WHAT IS EXPECTED: The listing below holds a line with "You are a GUI" and a later line with "This screenshot has width=1465, height=812.". Write out those two lines and every line between them, exactly, and nothing else.

GIVEN DATA:
★ ★ ★ ★ ★

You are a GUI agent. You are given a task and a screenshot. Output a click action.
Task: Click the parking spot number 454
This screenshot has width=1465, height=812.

★ ★ ★ ★ ★

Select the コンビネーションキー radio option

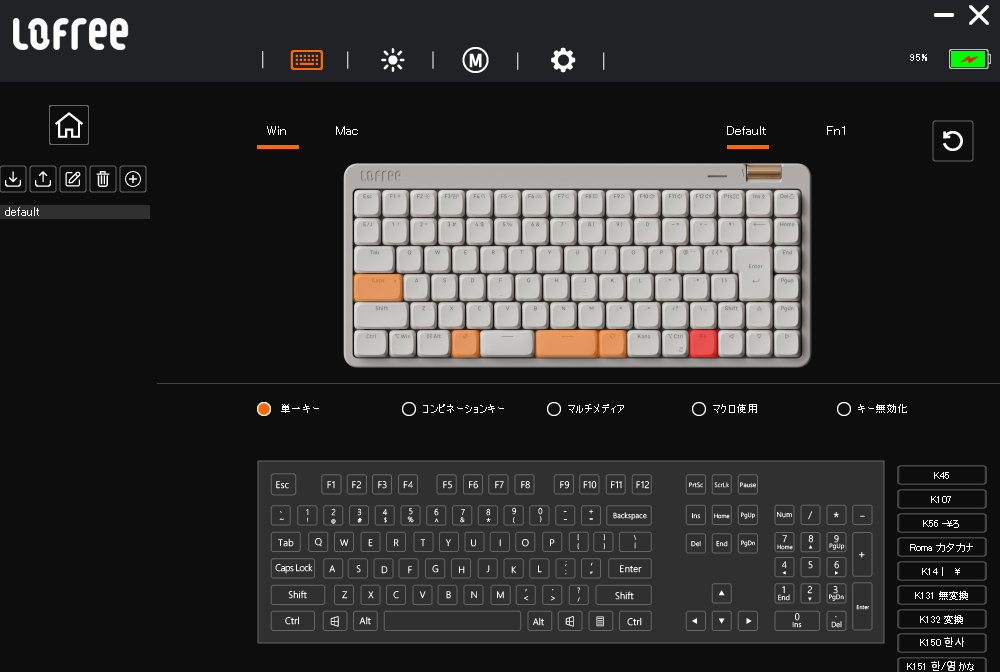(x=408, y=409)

★ ★ ★ ★ ★

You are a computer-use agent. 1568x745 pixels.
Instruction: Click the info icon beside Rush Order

★ ★ ★ ★ ★

SOLUTION TO THIS TASK:
You are a GUI agent. You are given a task and a screenshot. Output a click action.
Task: Click the parking spot number 454
This screenshot has width=1465, height=812.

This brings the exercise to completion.